NVIDIA Open-Sources SANA-WM, a Minute of 720p Video on One GPU

NVIDIA Labs dropped SANA-WM yesterday. 2.6 billion parameters. Open source. World model that takes one image plus a camera trajectory and generates a 60-second 720p video that obeys the camera path. The distilled variant runs the whole minute in 34 seconds on a single RTX 5090 with NVFP4 quantization. On HN it jumped to 275 points.

The architecture is the interesting part. Hybrid linear attention combining frame-wise Gated DeltaNet with softmax attention, so the memory cost does not blow up as the video gets long. A dual-branch camera control head enforces 6-DoF trajectory adherence, so the camera actually goes where you told it. Two-stage pipeline with a long-video refiner on top to keep quality consistent across the minute. Trained on roughly 213,000 public video clips with extracted pose labels. 15 days on 64 H100s. The headline claim against the closed industrial baselines LingBot-World and HY-WorldPlay: comparable visual quality, 36x higher throughput.

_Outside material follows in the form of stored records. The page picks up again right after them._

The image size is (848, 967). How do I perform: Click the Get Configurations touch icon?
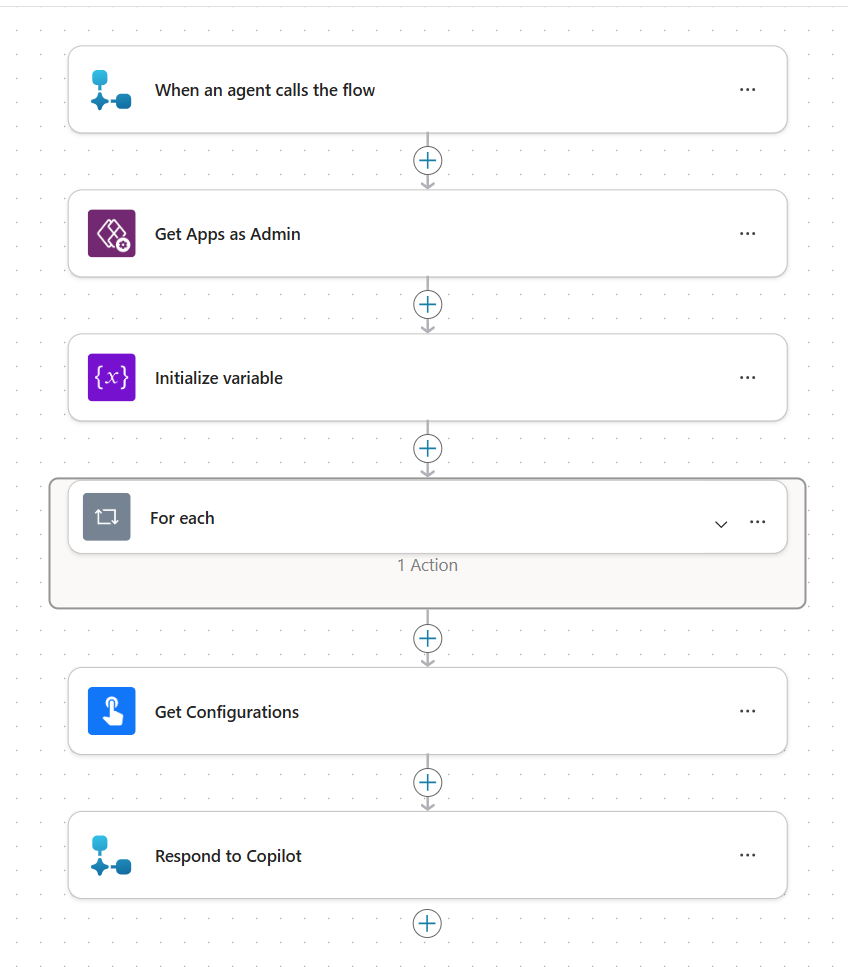(111, 712)
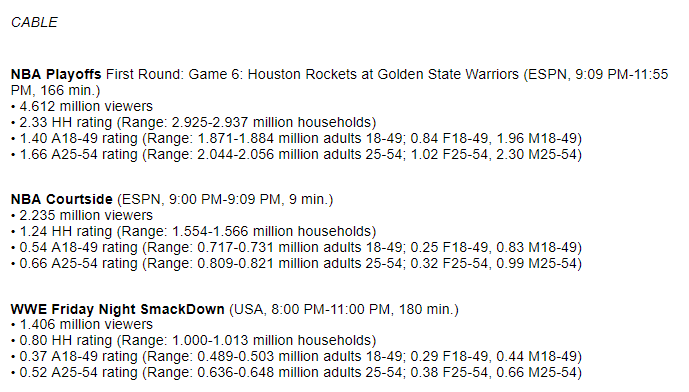This screenshot has height=392, width=689.
Task: Click the NBA Courtside bold title
Action: 62,200
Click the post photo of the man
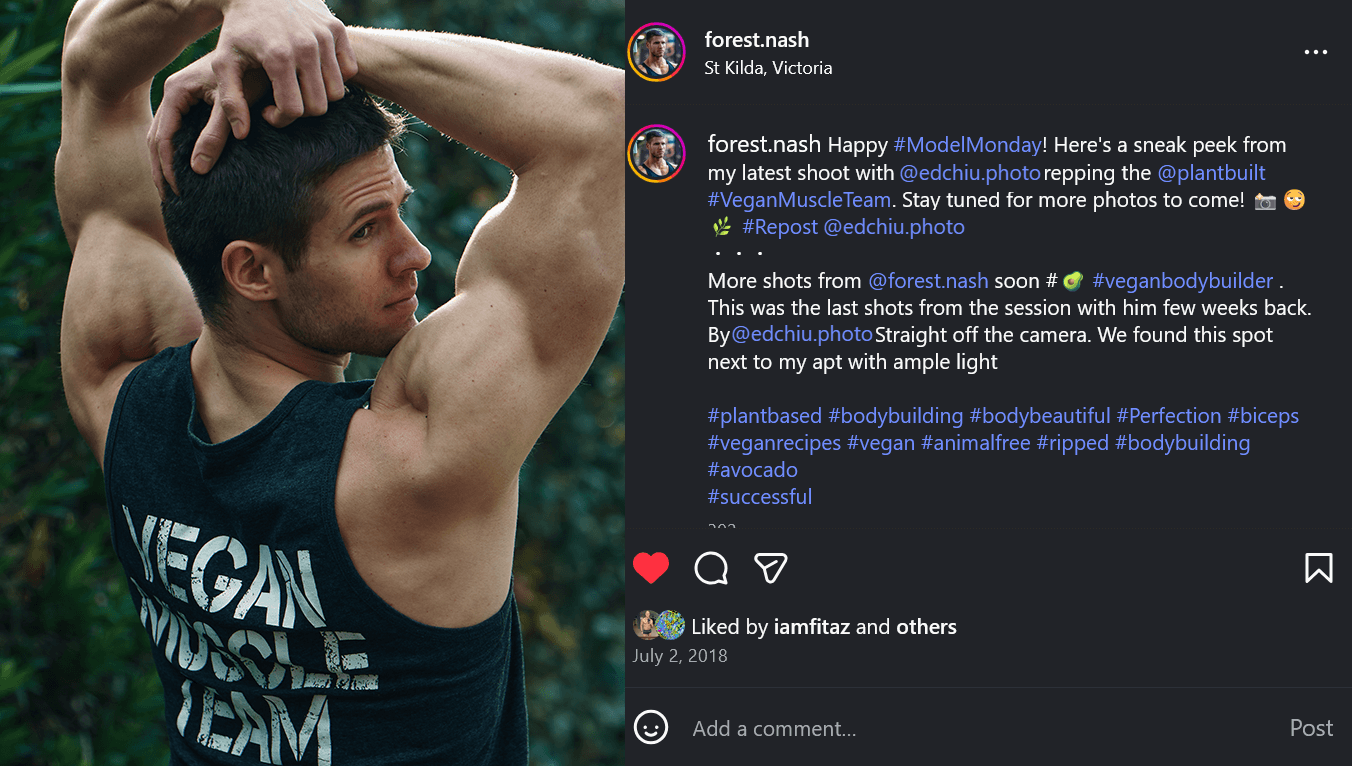 (x=312, y=383)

Why this belongs in an agent newsletter. World models are how embodied and computer-use agents do counterfactual planning. If you can simulate one minute of consequence from a starting frame and a control signal, you can let an agent dream the next minute before committing to it. Open weights at the 2.6B scale plus single-GPU inference means academic labs and small teams can finally train world-model-conditioned agents without renting an H100 cluster.

License is CC BY-NC-SA 4.0, so commercial deployment needs paperwork, but research and personal use are clean. Project page at nvlabs.github.io/Sana/WM/. Paper is arXiv 2605.15178.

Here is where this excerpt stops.